さらに、前記実施形態より把握できる技術的思想について以下に記載する。
【0050】
・ 前記ヘッダーピースは合成樹脂により構成されていることを特徴とする請求項1から請求項6のいずれか1項に記載のヘッダー。このように構成した場合、合成樹脂製のヘッダーについて、請求項1から請求項6のいずれかに係る発明の効果を有効に発揮させることができる。
【0051】
・ 前記凹状連結部の先端側内周面にはテーパ状のガイド面が形成されると共に、凸状連結部の基端側外周面には前記ガイド面に対応する傾斜面が形成されていることを特徴とする請求項5又は請求項6に記載のヘッダー。このように構成した場合、請求項5又は請求項6に係る発明の効果に加えて、凸状連結部を凹状連結部に嵌合させるときにCリングを円滑に縮径させて収容溝に収容することができる。
【0052】
・ 前記凸状連結部及び凹状連結部の外周面には環状係合溝が形成されると共に、補強リングの両端には係合突条が形成され、補強リングの一方の係合突条が凸状連結部の環状係合溝に係合し、他方の係合突条が凹状連結部の環状係合溝に係合するように構成されていることを特徴とする請求項1に記載のヘッダー。
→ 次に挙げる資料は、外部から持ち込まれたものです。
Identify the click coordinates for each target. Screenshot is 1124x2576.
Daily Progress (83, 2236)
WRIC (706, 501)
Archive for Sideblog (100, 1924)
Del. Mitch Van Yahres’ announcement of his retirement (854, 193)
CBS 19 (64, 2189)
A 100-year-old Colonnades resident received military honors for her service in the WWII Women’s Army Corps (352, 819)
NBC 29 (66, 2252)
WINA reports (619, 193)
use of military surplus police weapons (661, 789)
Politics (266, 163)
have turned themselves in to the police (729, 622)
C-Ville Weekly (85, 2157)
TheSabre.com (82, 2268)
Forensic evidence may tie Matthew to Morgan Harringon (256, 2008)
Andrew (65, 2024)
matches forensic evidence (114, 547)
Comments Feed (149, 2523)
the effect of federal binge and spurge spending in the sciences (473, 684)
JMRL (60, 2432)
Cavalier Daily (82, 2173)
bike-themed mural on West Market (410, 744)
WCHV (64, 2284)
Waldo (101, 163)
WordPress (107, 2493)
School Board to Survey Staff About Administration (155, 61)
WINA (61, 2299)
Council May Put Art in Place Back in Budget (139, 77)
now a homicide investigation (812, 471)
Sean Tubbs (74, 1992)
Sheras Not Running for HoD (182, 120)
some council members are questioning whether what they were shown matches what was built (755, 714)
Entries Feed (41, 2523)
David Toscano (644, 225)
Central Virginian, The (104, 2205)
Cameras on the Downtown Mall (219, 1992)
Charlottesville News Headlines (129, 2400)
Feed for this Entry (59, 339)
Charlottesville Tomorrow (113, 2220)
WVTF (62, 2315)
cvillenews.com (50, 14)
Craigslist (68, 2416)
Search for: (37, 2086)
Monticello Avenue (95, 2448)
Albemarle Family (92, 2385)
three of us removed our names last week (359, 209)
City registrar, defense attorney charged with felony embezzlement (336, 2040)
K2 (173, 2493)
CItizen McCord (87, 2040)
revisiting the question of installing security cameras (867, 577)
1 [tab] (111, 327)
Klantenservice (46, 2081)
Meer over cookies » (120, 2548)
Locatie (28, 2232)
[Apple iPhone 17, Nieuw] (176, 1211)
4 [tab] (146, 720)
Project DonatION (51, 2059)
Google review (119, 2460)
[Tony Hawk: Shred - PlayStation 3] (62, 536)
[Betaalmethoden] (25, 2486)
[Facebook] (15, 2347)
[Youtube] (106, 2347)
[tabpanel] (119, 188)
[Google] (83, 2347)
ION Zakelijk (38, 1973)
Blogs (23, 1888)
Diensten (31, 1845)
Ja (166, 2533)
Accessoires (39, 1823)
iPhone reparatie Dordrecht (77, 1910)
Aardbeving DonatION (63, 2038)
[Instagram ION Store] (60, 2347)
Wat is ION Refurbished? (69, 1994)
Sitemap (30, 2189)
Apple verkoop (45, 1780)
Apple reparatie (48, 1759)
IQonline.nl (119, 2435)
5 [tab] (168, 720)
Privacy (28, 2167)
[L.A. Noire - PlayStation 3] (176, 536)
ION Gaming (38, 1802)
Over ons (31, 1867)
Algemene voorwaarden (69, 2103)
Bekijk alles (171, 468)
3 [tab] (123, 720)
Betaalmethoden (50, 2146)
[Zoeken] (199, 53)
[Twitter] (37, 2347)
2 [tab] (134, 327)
このように構成した場合、請求項1に係る発明の効果に加えて、補強リングを嵌合連結部の位置に保持することができる。
【図面の簡単な説明】
【0053】
【図1】実施形態におけるヘッダーを示す断面図。
【図2】実施形態のヘッダーを示す正面図。
【図3】第3ヘッダーピースを示す断面図。
【図4】第2ヘッダーピースを示す断面図。
【図5】(a)は補強リングを示す断面図、(b)は補強リングを示す側面図。
【図6】(a)〜(d)はヘッダーピースの凸状連結部を凹状連結部に嵌入する場合の作用を説明するための断面図。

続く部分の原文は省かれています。